- Born: Harold Clayton MacHackady February 10, 1922 Middletown, Connecticut
- Died: October 12, 2015 (aged 93) The Bronx, New York
- Education: Wesleyan University
- Occupations: Lyricist; librettist; screenwriter;

= Hal Hackady =

American dramatist (1922–2015)

Harold Clayton MacHackady (February 10, 1922 - October 12, 2015), best known as Hal Hackady, and sometimes credited as Hal Hackaday, was an American lyricist, librettist and screenwriter.

==Early life==
He was born in Middletown, Connecticut in 1922. He studied at Wesleyan University, before starting work in New York City in the 1950s.

==Career==
He began his career writing teleplays for early anthology series General Electric Theater and Alfred Hitchcock Presents. He graduated to feature films as the screenwriter of B-movies capitalizing on the rock and roll craze, including Let's Rock, Senior Prom (both with music by Don Gohman), and Hey, Let's Twist, which earned him a Writers Guild of America nomination for Best Written Musical.

Hackady's theatrical career began with the 1955 Broadway revue Almost Crazy starring Kay Medford, for which he wrote sketches and lyrics. Additional Broadway credits include Minnie's Boys (1970), Ambassador (London, 1971. Broadway, 1972), Goodtime Charley (1975), and Teddy & Alice (1987). He also wrote lyrics for Divorce, of course! (1987) with Angela Paton and Robert Goldsby writing the book, and Lee Pockriss writing the music, based on the French play Divorçons by Victorien Sardou and Émile de Najac.

As a young actor in New York, Hackady befriended another novice, James Dean, who later became a Hollywood legend. Hackady told American Legends website: "I saw East of Eden when it was released. I was amazed. I recalled him as being just like the boy he was playing. He had that quality few actors have: to be who you are and not seem to be acting."

Hackady wrote the lyrics for Snoopy!!! The Musical in 1975, a sequel to You're A Good Man, Charlie Brown. It premiered at the Little Fox Theatre in San Francisco, but it was not until 1982 that it was staged in New York City, at the off-Broadway Lamb's Theatre, with a cast that included David Garrison, Vicki Lewis, and Lorna Luft. It was then mounted in the West End at the Duchess Theatre, where it enjoyed a successful run. Hackady was also represented off-Broadway with a musical adaptation of The Hunchback of Notre-Dame (1993) and the revue Little by Little (1999). Alias Jimmy Valentine and Empty Pleasures have received regional theatre stagings.

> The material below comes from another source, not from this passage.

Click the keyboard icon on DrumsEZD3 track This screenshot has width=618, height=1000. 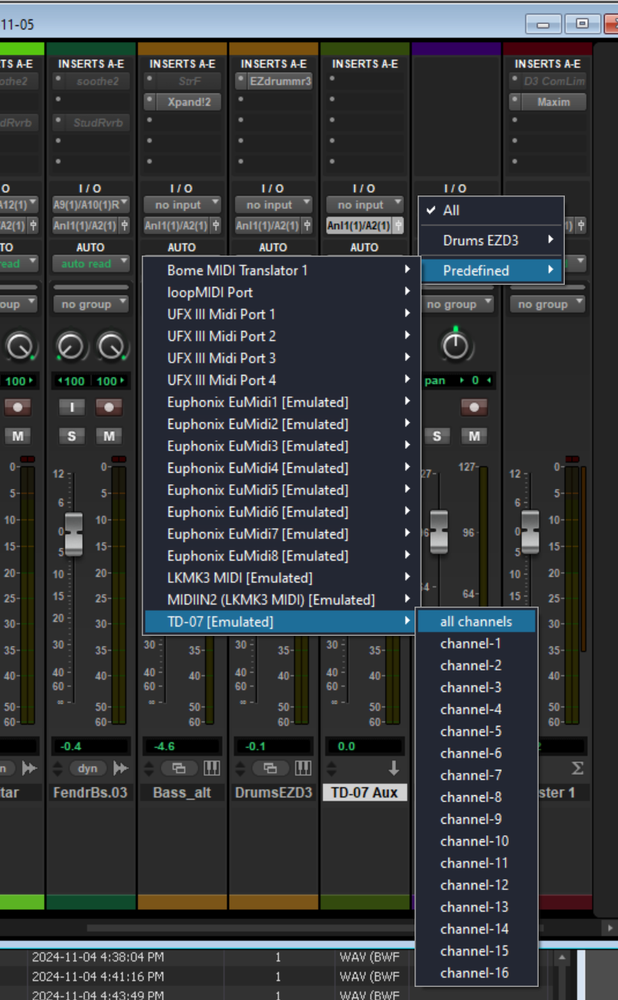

In addition, he wrote the lyrics for the 1984 London musical Blockheads, based on the lives of Stan Laurel and Oliver Hardy.

Hackady wrote the lyrics for Eddie Fisher's 1956 hit "Without You". With co-writer Charles Naylor, he wrote the sentimental ballad "Shake Me I Rattle (Squeeze Me I Cry)", originally recorded by the Lennon Sisters in 1957; it became a national chart record for Marion Worth in 1962-63, and returned as a country music hit for Cristy Lane in 1977-78. It has been recorded as a Christmas song. Hackady also wrote the lyrics for the song "Kites", composed by Lee Pockriss, which was first recorded by the Rooftop Singers and became a top ten hit in Britain in 1967 for Simon Dupree and the Big Sound. Hackady and Pockriss also co-wrote a song called "The Key" that Billy Thornhill recorded for Wand Records in 1968.

New York Mets fans are familiar with Hackady's lyrics for "Let's Go, Mets," the team's theme song that was commissioned by advertising executive Jerry Della Femina in 1986. The recording earned a gold record and its companion video was a best-seller.

==Death==
He died in the Bronx, New York City, on October 12, 2015, aged 93.